Tribunal Administratif de Montreuil, 09/01/2025, n° 2217389
Ce qu'il faut retenir
Le tribunal a confirmé que le jury d'un concours de la fonction publique territoriale est souverain et que le juge administratif ne peut pas réexaminer ou réviser les notes attribuées par le jury, sauf dans les cas limités prévus par le code de justice administrative. En l'absence de moyens de légalité externe et avec le délai de recours expiré, la requête de révision de la note a été rejetée.
Analyse générée automatiquement : vérifiez toujours sur le document source avant de vous en prévaloir.
Type de recours / résumé officiel
Excès de pouvoir
Texte intégral de la décisiondéplier
Vu la procédure suivante :
Par une requête, enregistrée le 2 décembre 2022, Mme B A doit être regardée comme demandant au tribunal :
1°) d'annuler la décision par laquelle le jury du concours d'assistant territorial socio-éducatif spécialité " assistant de service social " l'a déclarée non admise à l'issue des épreuves de la session 2022 ;
2°) de procéder à la révision de la note qui lui a été attribuée à l'épreuve d'entretien de motivation avec le jury de 10,75 à 11 sur 20.
Par un mémoire en défense, enregistré le 21 avril 2023, le centre interdépartemental de gestion de la petite couronne de la région Ile-de-France conclut au rejet de la requête.
Vu les pièces du dossier.
Vu :
- le décret n° 2013-593 du 5 juillet 2013 ;
- le code de justice administrative.
Considérant ce qui suit :
1. Aux termes de l'article R. 222-1 du code de justice administrative : " () Les présidents de formation de jugement des tribunaux () peuvent par ordonnance () 7° Rejeter, après l'expiration du délai de recours, ou lorsqu'un mémoire complémentaire a été annoncé, par la production de ce mémoire, les requêtes ne comportant que des moyens de légalité externe manifestement infondés, des moyens irrecevables, des moyens inopérants ou des moyens qui ne sont assortis que de faits manifestement insusceptibles de venir à leur soutien ou ne sont manifestement pas assortis de précisions permettant d'en apprécier le bien-fondé () ".
2. Aux termes de l'article 18 du décret du 5 juillet 2013 relatif aux conditions générales de recrutement et d'avancement de grade et portant dispositions statutaires diverses applicables aux fonctionnaires de la fonction publique territoriale : " Le jury est souverain.
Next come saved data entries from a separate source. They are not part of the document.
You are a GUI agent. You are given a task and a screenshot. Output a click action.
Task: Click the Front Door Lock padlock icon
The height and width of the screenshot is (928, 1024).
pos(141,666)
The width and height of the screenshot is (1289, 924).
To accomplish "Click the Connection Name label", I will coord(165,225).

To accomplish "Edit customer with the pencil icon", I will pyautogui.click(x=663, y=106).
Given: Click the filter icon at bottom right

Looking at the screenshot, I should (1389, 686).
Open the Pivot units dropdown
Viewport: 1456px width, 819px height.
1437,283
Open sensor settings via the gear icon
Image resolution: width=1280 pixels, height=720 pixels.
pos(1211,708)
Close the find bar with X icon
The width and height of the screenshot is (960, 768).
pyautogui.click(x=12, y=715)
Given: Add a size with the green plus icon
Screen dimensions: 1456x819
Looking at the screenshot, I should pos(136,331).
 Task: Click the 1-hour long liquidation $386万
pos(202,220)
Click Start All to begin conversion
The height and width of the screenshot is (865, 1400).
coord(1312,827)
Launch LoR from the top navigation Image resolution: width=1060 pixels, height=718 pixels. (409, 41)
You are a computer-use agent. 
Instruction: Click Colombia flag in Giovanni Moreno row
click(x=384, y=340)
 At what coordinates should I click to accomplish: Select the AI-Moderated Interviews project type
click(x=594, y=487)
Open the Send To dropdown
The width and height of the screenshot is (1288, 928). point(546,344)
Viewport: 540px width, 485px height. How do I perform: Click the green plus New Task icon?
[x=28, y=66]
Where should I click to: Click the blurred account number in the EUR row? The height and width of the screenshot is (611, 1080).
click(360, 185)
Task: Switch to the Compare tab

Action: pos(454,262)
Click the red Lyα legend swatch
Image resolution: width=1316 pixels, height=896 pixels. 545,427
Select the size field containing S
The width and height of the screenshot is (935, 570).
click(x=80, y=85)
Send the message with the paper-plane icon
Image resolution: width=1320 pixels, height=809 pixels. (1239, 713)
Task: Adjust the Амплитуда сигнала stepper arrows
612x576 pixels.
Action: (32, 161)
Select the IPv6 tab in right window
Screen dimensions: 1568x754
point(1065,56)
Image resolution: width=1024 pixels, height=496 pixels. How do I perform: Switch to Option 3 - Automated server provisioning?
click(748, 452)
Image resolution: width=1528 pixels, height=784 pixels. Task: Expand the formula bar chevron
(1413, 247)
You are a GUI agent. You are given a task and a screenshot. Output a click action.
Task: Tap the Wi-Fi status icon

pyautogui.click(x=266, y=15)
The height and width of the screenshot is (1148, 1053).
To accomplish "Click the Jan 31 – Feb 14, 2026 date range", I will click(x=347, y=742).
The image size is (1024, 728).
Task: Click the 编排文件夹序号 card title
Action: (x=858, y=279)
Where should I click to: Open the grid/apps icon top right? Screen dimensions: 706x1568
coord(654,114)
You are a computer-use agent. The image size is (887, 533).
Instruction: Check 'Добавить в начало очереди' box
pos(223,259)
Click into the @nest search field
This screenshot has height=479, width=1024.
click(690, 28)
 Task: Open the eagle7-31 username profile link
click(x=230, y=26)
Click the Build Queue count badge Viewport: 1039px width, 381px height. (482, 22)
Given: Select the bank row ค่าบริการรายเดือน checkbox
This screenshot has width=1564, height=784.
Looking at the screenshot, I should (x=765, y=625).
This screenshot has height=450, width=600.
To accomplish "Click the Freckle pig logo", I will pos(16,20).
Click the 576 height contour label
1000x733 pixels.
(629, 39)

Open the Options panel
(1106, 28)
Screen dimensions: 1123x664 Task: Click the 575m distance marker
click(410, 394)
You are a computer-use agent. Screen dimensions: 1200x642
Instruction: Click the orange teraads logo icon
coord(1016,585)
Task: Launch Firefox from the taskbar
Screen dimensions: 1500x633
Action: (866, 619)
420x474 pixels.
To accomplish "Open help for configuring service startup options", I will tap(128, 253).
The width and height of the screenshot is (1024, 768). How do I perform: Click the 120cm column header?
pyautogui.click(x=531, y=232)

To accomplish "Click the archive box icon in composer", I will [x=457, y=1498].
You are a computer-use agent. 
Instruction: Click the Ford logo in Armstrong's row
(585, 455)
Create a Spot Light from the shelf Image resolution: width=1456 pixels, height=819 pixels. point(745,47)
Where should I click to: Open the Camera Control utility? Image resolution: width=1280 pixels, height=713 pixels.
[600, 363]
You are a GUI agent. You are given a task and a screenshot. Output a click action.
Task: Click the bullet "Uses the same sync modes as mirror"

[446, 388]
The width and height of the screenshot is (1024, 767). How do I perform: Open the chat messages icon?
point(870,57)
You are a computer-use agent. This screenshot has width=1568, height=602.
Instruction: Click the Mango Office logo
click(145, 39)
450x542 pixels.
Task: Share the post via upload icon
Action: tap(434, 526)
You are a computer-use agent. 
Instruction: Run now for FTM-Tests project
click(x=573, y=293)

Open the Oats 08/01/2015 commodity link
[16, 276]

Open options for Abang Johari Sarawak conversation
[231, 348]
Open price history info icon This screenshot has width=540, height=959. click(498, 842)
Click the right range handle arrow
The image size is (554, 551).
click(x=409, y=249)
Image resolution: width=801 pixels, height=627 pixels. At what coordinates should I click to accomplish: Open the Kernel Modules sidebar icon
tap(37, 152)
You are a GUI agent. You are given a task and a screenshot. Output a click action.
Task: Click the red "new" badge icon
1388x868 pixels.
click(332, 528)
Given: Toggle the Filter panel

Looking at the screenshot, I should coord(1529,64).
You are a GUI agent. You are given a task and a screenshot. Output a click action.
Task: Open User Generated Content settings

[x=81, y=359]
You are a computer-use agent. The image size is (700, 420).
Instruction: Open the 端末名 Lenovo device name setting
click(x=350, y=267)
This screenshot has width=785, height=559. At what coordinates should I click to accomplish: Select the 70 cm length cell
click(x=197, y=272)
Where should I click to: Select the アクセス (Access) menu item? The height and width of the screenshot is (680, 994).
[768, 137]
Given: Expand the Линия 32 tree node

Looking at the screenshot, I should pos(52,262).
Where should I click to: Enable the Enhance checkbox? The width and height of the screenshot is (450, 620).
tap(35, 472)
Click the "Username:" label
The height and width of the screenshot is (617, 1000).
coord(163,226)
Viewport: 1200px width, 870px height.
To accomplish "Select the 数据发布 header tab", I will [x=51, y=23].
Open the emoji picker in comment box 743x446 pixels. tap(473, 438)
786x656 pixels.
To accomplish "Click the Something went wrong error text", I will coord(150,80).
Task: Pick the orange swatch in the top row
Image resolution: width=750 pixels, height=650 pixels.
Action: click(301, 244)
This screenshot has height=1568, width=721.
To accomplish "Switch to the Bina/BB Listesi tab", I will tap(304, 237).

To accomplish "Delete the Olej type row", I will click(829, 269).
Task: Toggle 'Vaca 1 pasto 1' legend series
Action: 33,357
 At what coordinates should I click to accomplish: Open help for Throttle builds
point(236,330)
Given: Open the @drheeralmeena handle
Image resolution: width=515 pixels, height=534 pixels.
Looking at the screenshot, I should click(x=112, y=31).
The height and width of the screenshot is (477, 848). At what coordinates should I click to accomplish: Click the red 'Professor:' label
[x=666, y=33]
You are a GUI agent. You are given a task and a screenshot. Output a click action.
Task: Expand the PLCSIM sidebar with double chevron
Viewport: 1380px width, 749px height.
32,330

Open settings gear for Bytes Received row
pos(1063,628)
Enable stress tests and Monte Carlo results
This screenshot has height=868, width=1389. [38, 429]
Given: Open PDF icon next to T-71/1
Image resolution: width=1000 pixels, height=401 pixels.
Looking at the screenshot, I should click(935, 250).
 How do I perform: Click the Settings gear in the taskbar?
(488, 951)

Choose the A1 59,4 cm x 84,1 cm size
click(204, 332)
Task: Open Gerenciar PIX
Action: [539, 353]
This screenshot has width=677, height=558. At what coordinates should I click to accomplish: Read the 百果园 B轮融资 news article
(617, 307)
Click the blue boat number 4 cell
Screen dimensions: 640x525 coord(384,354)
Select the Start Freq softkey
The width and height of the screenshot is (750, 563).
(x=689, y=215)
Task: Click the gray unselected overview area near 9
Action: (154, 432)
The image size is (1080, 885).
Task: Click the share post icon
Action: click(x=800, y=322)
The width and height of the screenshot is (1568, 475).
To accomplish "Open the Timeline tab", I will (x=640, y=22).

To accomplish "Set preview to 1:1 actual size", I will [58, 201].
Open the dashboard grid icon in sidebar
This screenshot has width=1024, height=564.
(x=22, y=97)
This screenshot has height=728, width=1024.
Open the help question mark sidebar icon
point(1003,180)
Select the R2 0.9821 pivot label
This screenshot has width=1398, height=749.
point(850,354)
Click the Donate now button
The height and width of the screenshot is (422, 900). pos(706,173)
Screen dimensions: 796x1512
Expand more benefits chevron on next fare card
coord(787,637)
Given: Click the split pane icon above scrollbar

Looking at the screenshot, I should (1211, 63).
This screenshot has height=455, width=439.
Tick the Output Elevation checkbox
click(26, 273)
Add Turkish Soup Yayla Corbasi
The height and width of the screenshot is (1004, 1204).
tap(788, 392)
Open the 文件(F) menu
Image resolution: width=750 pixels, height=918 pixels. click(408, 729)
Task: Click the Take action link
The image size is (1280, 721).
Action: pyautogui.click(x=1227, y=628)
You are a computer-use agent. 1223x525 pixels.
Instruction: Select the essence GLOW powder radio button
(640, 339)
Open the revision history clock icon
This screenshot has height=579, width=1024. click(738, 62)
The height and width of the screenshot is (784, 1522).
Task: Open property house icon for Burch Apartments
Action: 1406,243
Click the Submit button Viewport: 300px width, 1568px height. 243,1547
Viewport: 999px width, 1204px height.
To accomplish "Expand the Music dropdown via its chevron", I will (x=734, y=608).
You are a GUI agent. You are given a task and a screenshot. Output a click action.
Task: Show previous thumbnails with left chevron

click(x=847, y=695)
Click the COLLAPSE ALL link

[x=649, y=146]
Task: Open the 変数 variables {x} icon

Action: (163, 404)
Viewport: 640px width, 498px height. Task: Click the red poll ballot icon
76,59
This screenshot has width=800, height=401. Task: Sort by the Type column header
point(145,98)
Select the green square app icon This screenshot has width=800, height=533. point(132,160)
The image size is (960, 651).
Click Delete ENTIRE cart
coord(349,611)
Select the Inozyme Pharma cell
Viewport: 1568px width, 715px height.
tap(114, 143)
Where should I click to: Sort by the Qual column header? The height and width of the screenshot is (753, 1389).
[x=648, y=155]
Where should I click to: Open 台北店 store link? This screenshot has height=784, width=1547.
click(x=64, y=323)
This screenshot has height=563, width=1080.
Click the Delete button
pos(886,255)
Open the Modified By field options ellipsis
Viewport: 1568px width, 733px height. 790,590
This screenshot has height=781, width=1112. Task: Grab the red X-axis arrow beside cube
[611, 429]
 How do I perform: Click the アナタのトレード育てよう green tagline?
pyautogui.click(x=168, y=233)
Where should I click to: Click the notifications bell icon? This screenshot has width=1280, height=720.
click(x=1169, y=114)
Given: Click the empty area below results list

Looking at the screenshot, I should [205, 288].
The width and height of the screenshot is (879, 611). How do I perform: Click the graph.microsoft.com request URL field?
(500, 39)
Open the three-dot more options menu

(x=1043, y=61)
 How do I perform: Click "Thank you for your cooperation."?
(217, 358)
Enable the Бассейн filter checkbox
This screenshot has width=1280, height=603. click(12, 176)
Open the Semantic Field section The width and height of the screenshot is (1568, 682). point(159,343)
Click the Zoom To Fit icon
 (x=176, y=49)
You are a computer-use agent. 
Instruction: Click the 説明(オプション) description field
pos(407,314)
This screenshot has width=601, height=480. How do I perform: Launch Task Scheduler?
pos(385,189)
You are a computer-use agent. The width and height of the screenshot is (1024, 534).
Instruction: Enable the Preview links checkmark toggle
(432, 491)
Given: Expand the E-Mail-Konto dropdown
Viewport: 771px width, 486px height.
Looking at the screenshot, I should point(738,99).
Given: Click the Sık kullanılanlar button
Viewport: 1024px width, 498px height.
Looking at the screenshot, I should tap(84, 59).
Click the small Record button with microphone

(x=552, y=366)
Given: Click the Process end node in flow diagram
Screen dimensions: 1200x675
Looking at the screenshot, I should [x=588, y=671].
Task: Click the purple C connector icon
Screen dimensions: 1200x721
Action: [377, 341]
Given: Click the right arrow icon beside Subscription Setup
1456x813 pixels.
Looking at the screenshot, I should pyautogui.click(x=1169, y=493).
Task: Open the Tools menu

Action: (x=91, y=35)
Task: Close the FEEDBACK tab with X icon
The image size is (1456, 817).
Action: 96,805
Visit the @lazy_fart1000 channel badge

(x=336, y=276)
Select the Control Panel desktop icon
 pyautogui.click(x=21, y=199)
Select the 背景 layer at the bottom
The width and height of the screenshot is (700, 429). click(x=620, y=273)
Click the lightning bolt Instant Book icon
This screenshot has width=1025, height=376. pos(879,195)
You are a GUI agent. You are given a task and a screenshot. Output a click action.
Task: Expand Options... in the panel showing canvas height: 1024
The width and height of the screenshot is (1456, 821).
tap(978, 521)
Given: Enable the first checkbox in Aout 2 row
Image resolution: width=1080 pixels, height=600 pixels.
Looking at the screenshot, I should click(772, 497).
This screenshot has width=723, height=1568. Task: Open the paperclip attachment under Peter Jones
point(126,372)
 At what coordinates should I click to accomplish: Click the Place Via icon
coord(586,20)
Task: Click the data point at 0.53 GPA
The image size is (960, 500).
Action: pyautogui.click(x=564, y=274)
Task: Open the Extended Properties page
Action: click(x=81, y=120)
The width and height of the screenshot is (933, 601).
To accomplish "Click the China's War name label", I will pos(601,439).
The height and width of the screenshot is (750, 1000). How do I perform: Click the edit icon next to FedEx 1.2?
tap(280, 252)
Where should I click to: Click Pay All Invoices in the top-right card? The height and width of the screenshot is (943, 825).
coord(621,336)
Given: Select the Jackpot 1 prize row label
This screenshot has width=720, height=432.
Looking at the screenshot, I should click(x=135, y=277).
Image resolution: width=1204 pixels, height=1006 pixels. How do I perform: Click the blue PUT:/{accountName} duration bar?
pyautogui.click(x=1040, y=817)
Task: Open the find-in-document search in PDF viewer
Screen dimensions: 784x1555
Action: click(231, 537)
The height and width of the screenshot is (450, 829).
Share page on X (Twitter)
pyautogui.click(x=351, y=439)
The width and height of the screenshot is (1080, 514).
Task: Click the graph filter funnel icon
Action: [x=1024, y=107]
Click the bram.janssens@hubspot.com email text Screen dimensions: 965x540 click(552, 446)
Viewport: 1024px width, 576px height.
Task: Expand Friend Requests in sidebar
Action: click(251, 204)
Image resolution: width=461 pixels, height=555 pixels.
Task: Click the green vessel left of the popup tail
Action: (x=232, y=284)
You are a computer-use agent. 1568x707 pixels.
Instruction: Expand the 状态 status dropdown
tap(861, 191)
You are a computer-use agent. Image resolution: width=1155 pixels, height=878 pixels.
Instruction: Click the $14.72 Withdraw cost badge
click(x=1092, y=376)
Il peut seul prononcer l'annulation d'une épreuve. Il détermine la liste des candidats admissibles et des candidats admis, après avoir procédé à l'examen des résultats des candidats () ".
3. Mme A conteste la décision par laquelle le jury du concours d'assistant territorial socio-éducatif spécialité " assistant de service social " lui a attribué la note de 10,75 sur 20 à l'épreuve d'entretien de motivation et l'a déclarée non admissible à l'issue des épreuves de la session 2022 organisées par le centre interdépartemental de gestion (CIG) de la petite couronne de la région Ile-de-France. Elle soutient que l'entretien s'est bien passé même si elle n'a pas su répondre à des questions relevant de sa pratique professionnelle quotidienne en raison d'un stress et fait valoir son parcours professionnel et sa motivation. Toutefois, il n'appartient pas à la juridiction administrative de contrôler l'appréciation souveraine portée par le jury sur les mérites des candidats à un examen. De surcroît, il n'appartient pas au juge administratif de procéder à la révision d'une note attribuée par un jury, ni au demeurant d'adresser des injonctions à l'administration, en dehors des hypothèses prévues par les articles L. 911-1 et suivant du code de justice administrative.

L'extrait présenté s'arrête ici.